Swedish writer’s ‘sequel’ to ‘The Catcher in the Rye’ is blocked by New York judge
Lawyers for the reclusive American author JD Salinger have successfully stopped publication in the United States of a supposed 'sequel' to his classic 1951 novel Catcher in the Rye written by a Swedish-born author Fredrik Colting under the pen name JD California.
New York District Judge Deborah Batts issued an injunction barring the publication in America of 60 Years Later: Coming through the Rye.
Colting, who in May told the Guardian that he hoped Salinger would be "pleased" with his book, said this week he was "pretty blown away by the judge's decision" and that he intended to appeal. "Call me an ignorant Swede," he said in an email to the New York Times, "but the last thing I thought possible in the US was that you banned books."

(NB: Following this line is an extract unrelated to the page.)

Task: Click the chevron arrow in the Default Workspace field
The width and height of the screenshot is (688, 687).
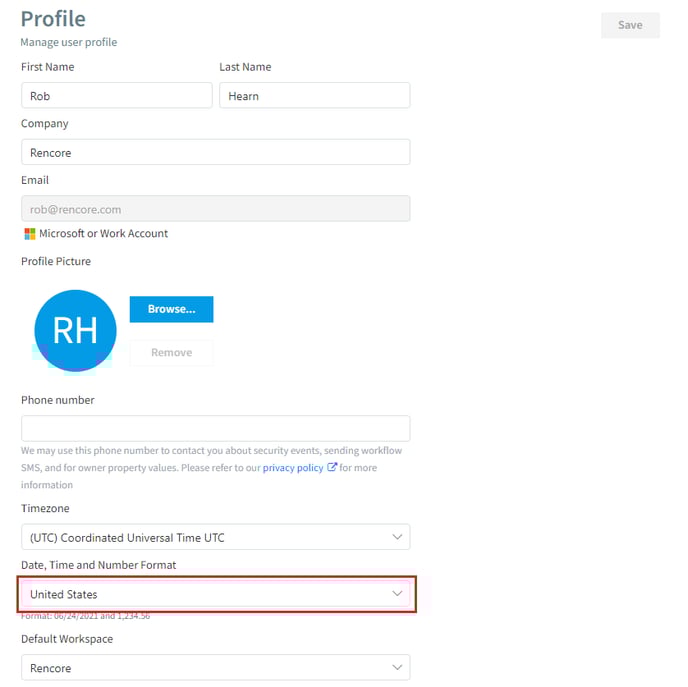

Colting's novel features a character called Mr C who muses on his escape from a retirement home in his seventies, in the manner of Salinger's protagonist, Holden Caulfield, who wandered the streets of New York as a 16-year-old after being expelled from his private school.
Judge Batts said: "There is a substantial similarity between Catcher and 60 Years, such that it was an unauthorised infringement of the plaintiff's copyright.
"Mr C has similar or identical thoughts, memories and personality traits to Caulfield, often using precisely the same or only slightly modified language from that used by Caulfield in Catcher, and has the same friends and family as Caulfield."
In a 37-page written ruling, the judge also pointed out that both Caulfield and Mr C like to use the words 'goddam', 'phony', 'crumby', 'lousy', 'hell', 'bastard', and the phrase 'kills me'.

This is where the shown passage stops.